Lui-même a été confronté à ce type de cas et a conseillé de se tourner vers des traitements du marché noir, tout en ayant conscience du risque pris. "Ces substances ne sont pas reconnues comme des médicaments, je ne peux pas les prescrire sous ordonnance", explique-t-il. Et c'est bien ce flou juridique qui permet leur mise en vente, bien que le fait de l'injecter soi-même à son propre chat reste illégal.

Les traitements autorisés en France sont donc délivrés sous ordonnance, ce qui rend donc le suivi thérapeutique bien plus encadré. Pour Maxime Kurtz, la majorité des Français font toutefois "confiance aux professionnels vétérinaires" et le phénomène qui consisterait à administrer le traitement en prévention devrait être minime étant donné son coût prohibitif.

Un prix toujours prohibitif

"C'est une vraie révolution thérapeutique et une chance pour beaucoup de propriétaires de chats malades", félicite Maxime Kurtz qui se réjouit de voir que le vétérinaire est enfin remis au centre de la gestion de cette maladie. Seul frein qui pourrait encore convaincre certains Français de se risquer sur le marché parallèle: le prix.

"Les revendeurs comme CureFIP achètent souvent des molécules en Chine qui sont soumises à moins de normes qu'en Europe, ce qui leur permet de jouer sur les prix", dénonce Youcef Boukaache.
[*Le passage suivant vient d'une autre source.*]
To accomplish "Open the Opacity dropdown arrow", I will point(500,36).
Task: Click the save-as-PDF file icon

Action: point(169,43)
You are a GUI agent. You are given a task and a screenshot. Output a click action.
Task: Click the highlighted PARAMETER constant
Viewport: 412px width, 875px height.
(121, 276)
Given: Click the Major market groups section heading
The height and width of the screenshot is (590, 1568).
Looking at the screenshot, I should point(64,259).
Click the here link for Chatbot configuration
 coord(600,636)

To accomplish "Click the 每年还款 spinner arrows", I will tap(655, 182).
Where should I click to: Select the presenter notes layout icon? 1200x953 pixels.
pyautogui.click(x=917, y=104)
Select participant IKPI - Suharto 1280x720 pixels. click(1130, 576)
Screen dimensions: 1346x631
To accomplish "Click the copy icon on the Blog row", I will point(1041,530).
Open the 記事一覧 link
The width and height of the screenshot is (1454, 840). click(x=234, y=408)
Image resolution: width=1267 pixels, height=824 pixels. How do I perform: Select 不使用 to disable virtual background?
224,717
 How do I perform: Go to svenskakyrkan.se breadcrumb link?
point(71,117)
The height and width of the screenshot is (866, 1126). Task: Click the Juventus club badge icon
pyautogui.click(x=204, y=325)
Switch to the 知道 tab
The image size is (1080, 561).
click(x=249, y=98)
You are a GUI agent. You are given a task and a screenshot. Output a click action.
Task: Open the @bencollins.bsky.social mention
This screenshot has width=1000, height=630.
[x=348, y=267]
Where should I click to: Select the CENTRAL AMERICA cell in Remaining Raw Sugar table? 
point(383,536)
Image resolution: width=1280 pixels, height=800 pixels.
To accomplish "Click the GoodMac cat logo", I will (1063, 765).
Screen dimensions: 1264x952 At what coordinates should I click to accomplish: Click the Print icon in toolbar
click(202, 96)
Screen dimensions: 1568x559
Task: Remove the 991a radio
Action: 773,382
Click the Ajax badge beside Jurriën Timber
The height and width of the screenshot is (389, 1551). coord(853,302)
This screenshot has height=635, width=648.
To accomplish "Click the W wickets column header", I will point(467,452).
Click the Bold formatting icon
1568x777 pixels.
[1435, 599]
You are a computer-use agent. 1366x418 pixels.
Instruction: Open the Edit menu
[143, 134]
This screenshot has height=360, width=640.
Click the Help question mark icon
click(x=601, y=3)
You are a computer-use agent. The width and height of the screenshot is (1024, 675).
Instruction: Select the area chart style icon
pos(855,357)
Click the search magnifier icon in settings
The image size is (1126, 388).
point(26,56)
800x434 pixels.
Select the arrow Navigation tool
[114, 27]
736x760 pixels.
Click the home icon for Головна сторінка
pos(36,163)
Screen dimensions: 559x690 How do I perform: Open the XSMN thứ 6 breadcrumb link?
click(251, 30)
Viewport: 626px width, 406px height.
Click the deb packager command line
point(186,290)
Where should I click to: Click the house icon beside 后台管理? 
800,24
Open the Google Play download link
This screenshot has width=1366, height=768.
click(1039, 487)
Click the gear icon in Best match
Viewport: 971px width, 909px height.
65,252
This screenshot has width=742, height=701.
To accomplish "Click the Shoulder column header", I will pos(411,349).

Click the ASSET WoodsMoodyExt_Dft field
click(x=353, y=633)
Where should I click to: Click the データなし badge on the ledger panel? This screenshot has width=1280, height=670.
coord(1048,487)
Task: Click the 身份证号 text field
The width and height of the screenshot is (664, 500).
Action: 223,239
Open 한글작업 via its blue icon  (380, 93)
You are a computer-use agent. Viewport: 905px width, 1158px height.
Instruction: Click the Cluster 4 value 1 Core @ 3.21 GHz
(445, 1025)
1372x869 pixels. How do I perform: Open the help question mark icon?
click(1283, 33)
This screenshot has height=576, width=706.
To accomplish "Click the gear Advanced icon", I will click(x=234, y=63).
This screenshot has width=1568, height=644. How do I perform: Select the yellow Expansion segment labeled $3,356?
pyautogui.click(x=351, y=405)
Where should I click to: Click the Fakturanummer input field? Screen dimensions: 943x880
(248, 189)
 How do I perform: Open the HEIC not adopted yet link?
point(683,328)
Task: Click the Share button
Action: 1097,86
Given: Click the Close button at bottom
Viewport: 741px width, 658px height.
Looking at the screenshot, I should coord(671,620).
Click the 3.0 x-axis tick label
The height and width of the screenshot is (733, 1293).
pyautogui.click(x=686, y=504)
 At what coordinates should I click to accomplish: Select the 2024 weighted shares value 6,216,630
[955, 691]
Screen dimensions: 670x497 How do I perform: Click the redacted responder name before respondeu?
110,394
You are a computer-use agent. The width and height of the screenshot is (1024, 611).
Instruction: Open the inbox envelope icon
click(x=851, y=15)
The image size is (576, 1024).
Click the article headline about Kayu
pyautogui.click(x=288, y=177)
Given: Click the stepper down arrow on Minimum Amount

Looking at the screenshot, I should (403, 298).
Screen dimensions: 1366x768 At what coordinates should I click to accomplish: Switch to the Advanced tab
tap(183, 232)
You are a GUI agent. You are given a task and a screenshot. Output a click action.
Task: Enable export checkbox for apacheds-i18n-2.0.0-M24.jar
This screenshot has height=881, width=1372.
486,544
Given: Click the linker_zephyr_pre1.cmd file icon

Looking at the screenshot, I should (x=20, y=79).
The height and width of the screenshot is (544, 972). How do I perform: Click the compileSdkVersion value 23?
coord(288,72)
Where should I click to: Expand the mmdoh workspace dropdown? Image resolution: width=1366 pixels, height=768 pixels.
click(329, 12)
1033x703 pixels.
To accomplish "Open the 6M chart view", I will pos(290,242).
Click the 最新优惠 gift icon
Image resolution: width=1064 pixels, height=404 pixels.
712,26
Un réseau "très bien organisé qui s'est dernièrement aligné à nos prix moins élevés" pour rester concurrentiel.

La Pharmacie Delpech assure pouvoir maintenir un coût global de traitement "en dessous des 1.000 euros pour un chat avec un poids dans la moyenne" et ajoute n'avoir "aucune limite" en termes de capacité de production. "Nous pouvons atteindre 1.000 préparations par jour s'il le faut", promet Youcef Boukaache.

"Le coût reste toujours plutôt élevé, car l'accès à la molécule reste très cher", raconte Nathalie Baillié. Si FrancePrep n'exclut pas de baisse de prix ces prochaines années, celle-ci ne devrait toutefois pas être "significative". D'autres pistes sont aussi envisagées auprès des assureurs d'animaux de compagnie pour prévoir une prise en compte de ces frais dans leurs garanties.